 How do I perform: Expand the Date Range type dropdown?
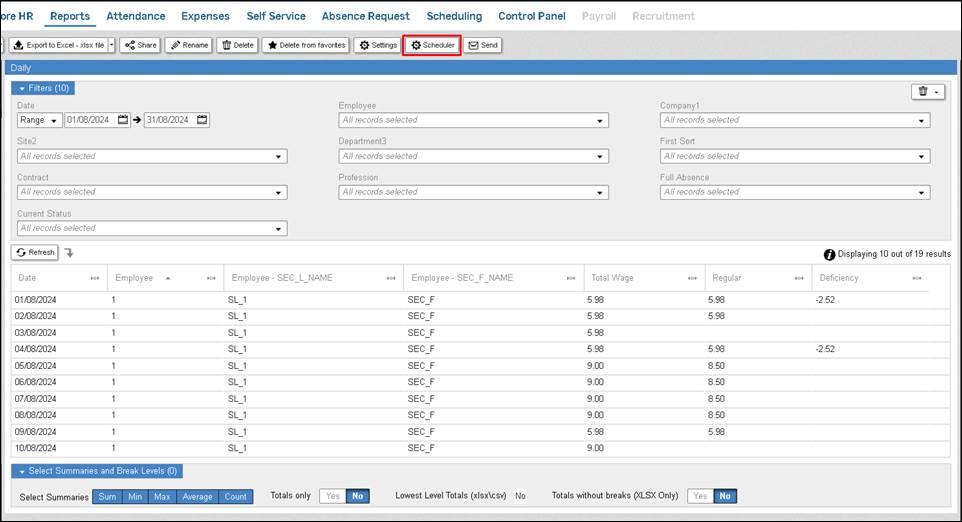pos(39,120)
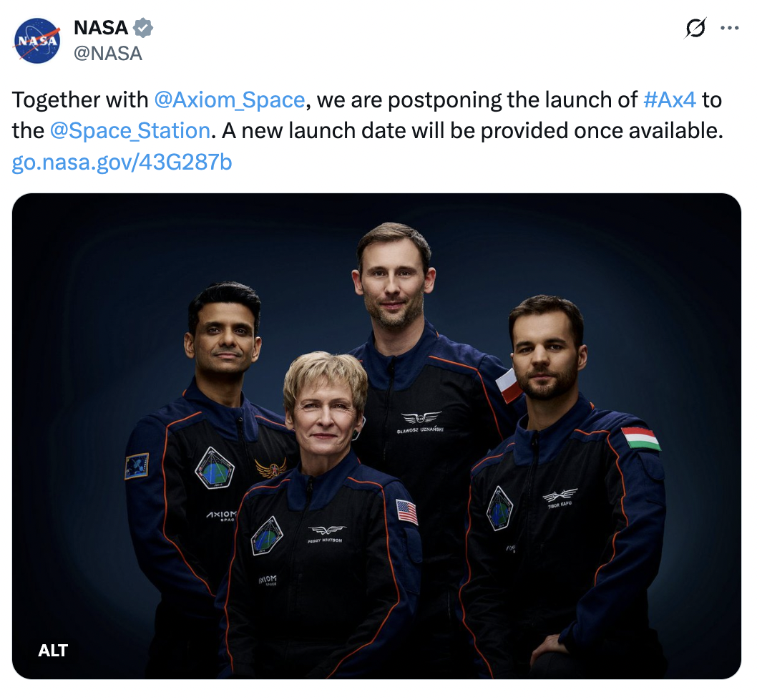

◇ ◇ ◇ ◇ ◇

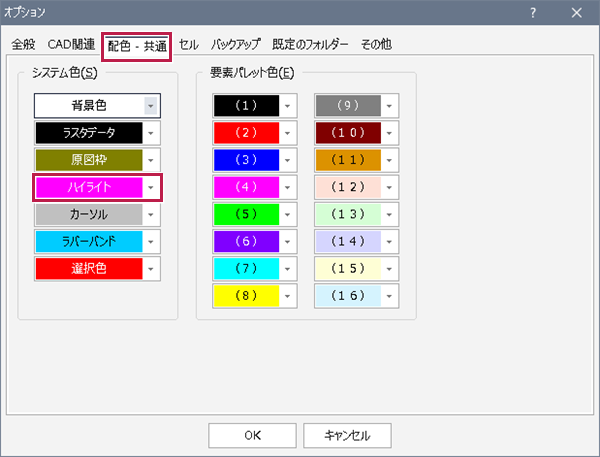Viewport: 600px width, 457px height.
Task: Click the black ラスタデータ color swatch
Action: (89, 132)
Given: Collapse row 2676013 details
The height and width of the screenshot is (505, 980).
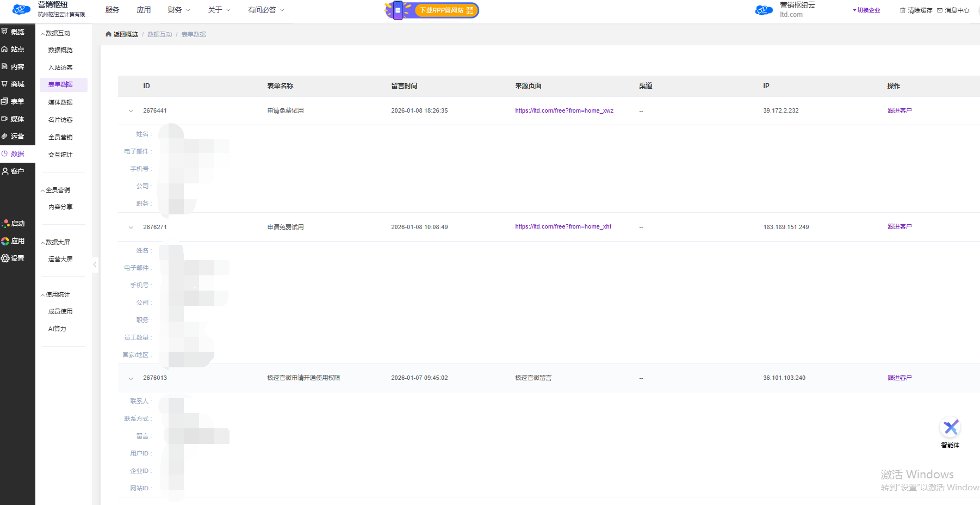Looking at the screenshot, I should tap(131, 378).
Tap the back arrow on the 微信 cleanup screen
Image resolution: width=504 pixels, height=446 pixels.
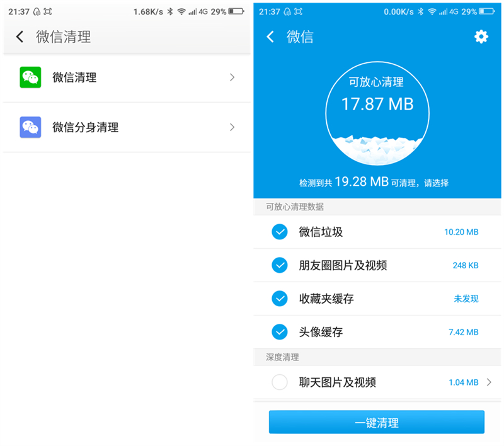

◇ ◇ ◇ ◇ ◇

_PROBLEM TO SOLVE_: In the entries above, one line contains "Tap the back arrow on the 微信 cleanup screen" and another contains "Image resolution: width=504". Reproduce exactly those two lines and the lines between them, nothing else.

_EXERCISE RESULT_:
Tap the back arrow on the 微信 cleanup screen
Image resolution: width=504 pixels, height=446 pixels.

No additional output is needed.